Repeat the lines below exactly as written, please, from the line with "The width and height of the screenshot is (1693, 776)." to the line with "Given: Switch chart to 6M range", both lines included, and no others.

[[ SUPPLIED DATA open ]]

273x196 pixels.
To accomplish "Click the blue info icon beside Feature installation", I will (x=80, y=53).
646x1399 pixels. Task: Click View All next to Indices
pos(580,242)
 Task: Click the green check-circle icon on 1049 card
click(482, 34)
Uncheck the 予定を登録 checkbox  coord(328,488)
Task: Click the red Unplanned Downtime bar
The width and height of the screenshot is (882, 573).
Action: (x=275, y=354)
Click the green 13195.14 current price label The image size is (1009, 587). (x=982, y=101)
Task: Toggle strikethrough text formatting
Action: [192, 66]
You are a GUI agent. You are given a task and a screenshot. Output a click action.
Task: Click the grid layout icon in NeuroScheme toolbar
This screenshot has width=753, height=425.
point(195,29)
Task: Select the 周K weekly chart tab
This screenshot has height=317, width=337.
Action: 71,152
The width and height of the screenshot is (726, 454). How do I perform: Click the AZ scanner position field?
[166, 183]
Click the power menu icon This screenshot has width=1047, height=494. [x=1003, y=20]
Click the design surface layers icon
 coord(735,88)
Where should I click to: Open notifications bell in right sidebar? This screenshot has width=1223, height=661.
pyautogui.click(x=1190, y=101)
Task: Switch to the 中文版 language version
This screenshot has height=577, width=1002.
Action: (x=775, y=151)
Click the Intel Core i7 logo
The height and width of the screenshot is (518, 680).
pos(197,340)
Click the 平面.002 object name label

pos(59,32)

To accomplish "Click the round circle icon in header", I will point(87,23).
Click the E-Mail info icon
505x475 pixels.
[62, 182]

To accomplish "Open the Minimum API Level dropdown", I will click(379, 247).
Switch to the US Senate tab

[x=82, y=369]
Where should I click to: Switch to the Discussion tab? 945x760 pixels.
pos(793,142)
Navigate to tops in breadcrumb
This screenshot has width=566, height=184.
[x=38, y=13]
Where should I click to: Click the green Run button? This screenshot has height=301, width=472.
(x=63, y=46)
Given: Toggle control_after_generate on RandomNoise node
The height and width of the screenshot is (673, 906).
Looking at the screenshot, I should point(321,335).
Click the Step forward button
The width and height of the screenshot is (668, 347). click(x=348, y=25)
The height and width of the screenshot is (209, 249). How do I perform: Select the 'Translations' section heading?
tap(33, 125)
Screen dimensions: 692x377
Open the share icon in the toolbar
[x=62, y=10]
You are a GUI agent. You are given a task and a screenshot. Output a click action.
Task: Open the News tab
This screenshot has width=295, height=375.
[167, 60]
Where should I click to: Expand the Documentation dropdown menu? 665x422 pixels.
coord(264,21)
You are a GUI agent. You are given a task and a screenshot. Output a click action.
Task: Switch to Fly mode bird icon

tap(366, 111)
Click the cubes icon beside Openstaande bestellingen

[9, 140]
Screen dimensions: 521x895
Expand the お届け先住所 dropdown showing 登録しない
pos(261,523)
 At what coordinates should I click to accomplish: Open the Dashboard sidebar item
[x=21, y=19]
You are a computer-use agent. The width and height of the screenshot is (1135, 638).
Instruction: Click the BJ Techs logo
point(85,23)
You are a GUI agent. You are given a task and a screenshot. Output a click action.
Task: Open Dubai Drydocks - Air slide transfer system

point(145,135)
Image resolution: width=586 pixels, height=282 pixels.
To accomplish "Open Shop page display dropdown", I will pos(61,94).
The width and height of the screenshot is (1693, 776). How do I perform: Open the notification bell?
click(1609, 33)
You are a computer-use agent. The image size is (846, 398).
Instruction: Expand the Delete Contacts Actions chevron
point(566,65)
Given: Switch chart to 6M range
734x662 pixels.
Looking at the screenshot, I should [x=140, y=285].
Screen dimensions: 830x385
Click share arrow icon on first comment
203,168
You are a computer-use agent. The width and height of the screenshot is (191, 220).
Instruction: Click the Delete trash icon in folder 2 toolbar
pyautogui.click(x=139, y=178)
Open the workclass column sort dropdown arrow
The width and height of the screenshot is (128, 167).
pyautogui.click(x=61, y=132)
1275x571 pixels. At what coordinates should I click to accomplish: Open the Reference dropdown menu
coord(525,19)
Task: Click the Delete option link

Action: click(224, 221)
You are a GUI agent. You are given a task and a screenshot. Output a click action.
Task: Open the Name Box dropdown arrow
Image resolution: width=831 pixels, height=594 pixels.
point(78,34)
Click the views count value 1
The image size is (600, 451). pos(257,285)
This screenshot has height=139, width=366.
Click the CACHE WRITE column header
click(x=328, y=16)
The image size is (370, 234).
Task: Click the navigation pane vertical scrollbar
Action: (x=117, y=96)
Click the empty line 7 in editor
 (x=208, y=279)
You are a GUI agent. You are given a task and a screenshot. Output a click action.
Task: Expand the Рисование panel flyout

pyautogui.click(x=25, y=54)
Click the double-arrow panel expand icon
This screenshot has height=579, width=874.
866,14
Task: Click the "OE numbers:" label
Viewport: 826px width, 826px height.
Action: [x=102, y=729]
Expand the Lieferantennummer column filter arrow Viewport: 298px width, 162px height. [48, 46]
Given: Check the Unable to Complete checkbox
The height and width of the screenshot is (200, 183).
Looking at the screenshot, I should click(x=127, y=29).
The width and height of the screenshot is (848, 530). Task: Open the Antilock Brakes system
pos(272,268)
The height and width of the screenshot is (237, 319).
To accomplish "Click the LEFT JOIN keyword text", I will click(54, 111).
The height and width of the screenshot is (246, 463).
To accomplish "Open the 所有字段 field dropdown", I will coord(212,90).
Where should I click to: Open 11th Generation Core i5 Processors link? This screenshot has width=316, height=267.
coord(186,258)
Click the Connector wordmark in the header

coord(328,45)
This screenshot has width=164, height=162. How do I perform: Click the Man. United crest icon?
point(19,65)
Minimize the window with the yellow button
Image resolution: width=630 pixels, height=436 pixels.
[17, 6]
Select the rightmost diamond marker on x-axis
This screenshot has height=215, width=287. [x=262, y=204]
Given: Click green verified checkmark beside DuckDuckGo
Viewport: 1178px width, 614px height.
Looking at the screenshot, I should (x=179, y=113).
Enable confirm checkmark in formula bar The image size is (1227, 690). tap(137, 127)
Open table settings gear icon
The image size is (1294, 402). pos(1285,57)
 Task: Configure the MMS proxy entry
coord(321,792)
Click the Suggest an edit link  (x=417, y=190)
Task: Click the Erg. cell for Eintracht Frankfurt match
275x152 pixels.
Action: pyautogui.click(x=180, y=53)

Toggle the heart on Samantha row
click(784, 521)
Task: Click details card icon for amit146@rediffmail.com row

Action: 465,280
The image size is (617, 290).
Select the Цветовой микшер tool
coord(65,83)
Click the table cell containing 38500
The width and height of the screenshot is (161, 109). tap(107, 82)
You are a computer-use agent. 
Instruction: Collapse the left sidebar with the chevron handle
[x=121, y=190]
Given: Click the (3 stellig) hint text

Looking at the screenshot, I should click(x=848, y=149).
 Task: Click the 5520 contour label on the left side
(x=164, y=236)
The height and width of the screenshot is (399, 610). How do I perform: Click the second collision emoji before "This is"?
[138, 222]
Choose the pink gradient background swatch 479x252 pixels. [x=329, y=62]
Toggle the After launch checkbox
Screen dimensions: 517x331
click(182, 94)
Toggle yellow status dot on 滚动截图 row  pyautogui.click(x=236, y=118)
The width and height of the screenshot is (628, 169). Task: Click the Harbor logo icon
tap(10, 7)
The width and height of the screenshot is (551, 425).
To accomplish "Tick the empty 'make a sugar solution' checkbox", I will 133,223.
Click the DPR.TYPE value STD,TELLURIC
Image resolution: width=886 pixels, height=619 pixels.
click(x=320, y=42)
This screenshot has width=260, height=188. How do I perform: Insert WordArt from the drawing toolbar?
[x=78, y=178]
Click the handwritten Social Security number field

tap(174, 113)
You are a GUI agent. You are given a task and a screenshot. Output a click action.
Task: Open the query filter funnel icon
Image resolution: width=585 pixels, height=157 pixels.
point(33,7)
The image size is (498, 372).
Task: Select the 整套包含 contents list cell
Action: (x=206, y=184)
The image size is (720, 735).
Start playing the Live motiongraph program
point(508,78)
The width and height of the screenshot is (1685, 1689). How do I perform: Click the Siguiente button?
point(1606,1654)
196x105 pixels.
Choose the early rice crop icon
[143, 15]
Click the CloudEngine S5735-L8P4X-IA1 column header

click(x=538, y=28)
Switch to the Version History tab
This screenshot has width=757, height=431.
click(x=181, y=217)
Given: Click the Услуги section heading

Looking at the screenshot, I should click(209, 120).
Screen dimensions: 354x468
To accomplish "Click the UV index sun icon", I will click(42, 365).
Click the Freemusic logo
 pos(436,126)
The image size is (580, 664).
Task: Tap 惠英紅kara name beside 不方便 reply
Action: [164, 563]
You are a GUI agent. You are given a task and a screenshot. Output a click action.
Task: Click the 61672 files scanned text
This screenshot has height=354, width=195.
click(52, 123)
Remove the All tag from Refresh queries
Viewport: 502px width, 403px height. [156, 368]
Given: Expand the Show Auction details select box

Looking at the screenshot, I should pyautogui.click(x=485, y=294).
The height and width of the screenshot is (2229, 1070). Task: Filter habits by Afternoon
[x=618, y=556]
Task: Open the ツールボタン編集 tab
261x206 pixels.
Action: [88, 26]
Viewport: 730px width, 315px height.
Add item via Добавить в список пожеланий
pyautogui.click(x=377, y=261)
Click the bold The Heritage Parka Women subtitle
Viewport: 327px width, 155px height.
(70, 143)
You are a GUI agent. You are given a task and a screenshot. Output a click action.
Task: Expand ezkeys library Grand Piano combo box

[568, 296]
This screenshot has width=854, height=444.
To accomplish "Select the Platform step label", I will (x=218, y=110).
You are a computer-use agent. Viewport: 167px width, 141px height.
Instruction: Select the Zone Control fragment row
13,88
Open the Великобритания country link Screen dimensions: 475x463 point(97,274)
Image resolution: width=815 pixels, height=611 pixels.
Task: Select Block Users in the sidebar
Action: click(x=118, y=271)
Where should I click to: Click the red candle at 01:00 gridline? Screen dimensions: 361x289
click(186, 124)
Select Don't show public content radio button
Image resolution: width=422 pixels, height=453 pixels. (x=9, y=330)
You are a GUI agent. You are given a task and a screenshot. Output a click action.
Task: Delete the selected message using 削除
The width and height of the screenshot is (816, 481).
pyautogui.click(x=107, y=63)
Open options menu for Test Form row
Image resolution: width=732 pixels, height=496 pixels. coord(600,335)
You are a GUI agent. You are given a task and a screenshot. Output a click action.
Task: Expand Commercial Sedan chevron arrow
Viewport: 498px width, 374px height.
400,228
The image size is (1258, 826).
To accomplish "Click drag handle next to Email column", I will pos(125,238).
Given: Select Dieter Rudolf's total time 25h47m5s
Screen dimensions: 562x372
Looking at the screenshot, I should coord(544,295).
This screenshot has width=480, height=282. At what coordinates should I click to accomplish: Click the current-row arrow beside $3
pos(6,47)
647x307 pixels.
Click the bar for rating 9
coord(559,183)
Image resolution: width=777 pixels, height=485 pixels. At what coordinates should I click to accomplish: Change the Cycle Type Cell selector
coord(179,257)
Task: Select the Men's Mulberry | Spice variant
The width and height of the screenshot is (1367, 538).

[[ SUPPLIED DATA closed ]]

▶ _WORKED SOLUTION_:
The width and height of the screenshot is (1693, 776). How do I perform: Open the notification bell?
click(1609, 33)
You are a computer-use agent. The image size is (846, 398).
Instruction: Expand the Delete Contacts Actions chevron
point(566,65)
Given: Switch chart to 6M range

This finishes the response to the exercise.